There are people who are still reluctant, maybe defensive. And there are good reasons for that because not everything is perfect. But I’m also afraid that the time it takes to make something obsolete is going to be much shorter than it was before. And that also includes human expertise.
You mentioned Model Context Protocol (MCP). Is that something you’re actively following? In the API industry, there is much excitement about MCP, but success stories are few. It still seems like it’s still in its very early days. What’s your take?
I mean, the vast majority of MCP servers are a waste of time. And that’s normal because the MCP spec is only months old. People jump into it, and they start building for MCP without really thinking it through or understanding what it should be.
The vast majority of MCPs that you can see now are reflections of APIs. I think that’s a complete waste of time. This might be offensive, but let’s take Kubernetes. As an example, Kubernetes is an API-driven platform of sorts. Now let’s say you have a Kubernetes MCP server that basically allows you to get resources, to describe resources, and to see the logs and so on and so forth. They’re basically reflections of the Kubernetes API, just as kubectl is a reflection of the Kubernetes API.
Now, does an AI agent really need that MCP server? Absolutely not. It’s perfectly capable of using kubectl directly. And even if there weren’t a kubectl CLI, it’s perfectly capable of talking to the API as is. And it’s not hard for an AI backed by an agent to execute the URL commands to go to some API, and effectively do the same thing that that MCP server is doing.
What we need is MCPs that are actually providing additional value around user intents. Instead of having a Kubernetes MCP server that is a reflection of its API, have a Kubernetes MCP that will have certain logic or workflow or this or that, that will help you combine resources to get an application up and running. So, something beyond just a one-to-one reflection of an API.
Instead of a one-to-one reflection of an API, could MCP servers also describe common workflows? Essentially connecting the output of one API call to the input of another call?
Just stick with my example. Help me deploy an application. Can I do that with an agent alone with kubectl or whatever? Of course I can. But the agent does not know that out of the box, backed by a model, right?
If there is an MCP that has a tool called deploy_application
, and has some additional logic beyond a reflection of the API, then that’s helpful.

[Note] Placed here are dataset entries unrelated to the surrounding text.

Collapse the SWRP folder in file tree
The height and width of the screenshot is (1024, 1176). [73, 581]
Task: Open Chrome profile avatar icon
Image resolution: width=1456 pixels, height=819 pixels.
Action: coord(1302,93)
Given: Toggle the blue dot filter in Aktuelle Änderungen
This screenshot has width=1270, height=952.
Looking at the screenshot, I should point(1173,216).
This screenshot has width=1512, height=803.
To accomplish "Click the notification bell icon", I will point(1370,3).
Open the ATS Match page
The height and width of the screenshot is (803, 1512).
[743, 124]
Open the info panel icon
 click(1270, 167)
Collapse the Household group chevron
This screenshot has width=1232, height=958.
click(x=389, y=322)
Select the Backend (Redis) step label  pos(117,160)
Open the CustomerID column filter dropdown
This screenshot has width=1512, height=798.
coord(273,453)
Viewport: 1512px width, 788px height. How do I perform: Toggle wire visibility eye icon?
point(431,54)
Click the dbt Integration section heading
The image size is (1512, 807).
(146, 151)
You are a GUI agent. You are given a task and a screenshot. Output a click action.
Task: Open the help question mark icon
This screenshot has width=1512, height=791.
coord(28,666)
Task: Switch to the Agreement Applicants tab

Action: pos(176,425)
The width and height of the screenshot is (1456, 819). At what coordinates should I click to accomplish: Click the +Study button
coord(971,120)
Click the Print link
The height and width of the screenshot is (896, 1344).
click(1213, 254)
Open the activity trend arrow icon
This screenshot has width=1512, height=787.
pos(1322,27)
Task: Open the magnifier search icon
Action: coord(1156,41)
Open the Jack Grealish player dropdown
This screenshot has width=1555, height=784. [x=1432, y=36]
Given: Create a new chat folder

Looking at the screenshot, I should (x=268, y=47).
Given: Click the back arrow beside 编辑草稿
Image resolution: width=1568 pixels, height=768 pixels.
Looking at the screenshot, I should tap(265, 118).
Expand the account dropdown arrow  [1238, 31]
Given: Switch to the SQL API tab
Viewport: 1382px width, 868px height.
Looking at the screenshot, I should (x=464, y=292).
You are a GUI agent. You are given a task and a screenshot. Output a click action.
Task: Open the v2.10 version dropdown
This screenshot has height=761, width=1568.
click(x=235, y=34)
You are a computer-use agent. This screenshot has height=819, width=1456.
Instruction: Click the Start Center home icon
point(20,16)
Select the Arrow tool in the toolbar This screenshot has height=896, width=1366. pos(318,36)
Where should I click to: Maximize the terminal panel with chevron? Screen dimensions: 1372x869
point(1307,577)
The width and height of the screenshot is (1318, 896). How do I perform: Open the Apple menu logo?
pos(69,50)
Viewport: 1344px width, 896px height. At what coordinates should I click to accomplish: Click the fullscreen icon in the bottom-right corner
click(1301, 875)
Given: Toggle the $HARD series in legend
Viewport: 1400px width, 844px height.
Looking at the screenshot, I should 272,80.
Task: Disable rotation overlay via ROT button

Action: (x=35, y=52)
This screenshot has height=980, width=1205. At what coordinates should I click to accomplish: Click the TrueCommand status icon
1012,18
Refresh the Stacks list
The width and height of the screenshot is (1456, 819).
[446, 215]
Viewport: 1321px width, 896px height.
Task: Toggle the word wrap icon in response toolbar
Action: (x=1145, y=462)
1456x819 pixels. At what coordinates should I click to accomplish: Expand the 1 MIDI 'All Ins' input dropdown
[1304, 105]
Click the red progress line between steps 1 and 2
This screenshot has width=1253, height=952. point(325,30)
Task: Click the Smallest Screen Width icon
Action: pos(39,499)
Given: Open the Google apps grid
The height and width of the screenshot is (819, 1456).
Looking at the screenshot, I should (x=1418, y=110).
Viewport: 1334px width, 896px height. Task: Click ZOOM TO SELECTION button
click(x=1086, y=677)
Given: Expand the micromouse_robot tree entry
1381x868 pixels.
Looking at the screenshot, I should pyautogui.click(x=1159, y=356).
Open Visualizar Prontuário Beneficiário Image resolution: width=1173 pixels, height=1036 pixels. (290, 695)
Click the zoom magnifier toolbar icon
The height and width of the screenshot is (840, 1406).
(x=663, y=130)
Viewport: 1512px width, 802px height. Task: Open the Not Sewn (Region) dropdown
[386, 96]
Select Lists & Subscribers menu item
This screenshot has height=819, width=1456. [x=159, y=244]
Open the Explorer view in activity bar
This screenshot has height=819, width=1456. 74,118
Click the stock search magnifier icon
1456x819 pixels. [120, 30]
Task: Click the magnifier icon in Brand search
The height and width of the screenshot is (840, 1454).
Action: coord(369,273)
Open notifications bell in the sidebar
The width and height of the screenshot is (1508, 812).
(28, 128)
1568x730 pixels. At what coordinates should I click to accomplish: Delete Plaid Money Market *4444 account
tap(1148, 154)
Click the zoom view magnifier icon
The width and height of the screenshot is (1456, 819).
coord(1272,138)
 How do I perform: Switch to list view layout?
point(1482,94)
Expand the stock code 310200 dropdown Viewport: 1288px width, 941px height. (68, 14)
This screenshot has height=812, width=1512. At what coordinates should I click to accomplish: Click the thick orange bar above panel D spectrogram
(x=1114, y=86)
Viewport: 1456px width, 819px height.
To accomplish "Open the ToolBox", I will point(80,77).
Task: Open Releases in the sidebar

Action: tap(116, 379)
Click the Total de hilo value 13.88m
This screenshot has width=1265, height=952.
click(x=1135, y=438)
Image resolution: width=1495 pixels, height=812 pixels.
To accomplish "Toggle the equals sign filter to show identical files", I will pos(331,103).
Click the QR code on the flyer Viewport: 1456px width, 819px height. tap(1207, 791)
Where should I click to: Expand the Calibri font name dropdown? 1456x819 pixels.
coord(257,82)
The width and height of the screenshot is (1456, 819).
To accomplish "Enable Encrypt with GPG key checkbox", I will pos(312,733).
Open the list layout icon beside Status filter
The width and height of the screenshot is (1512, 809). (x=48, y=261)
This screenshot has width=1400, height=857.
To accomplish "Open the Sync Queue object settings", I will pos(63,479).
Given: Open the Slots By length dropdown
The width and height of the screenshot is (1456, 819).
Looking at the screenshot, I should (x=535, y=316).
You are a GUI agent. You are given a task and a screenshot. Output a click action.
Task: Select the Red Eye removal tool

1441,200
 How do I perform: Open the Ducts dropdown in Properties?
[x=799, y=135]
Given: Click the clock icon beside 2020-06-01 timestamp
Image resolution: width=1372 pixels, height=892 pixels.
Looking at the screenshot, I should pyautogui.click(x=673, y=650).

That helps the agent use a tool that will do something. And that’s the key: MCPs enable agents to use tools. The differentiation is that it should be tools that are not already known and used by agents anyway.
Thinking beyond platform engineering, what about commercial APIs, open data APIs, or APIs for public software as a service? Are MCP servers more valid in that context because they are providing that external connectivity?
They definitely are. But, again, they shouldn’t be reflecting those APIs because those APIs are complex. That kind of agent is likely to make mistakes. Let’s say that agent doesn’t have the model and actually doesn’t know the ins and outs of that API.
Now, if it’s going to do the mental calculations that you usually do to figure out, oh, so I need to call this endpoint and then chain that to that endpoint and then do those two together and do all that process that is usually already wrapped in your applications that you use, then it’s not going to be very successful.
But if you have clear intents, it’ll be successful. Let’s say it’s a banking API with a function like withdraw_funds
. Not ‘call 57 of those endpoints and pass the values between each other, and then somehow maybe your funds will be withdrawn.’
Think of MCP servers as helpful tools for agents, just as UIs and desktop applications are helpful tools to you. And in both cases, it’s not a one-to-one reflection of an API. If you, as a person, go to the Amazon website, I can guarantee that what you see there is not APIs exactly as they are constructed. It’s more simplified and task-oriented.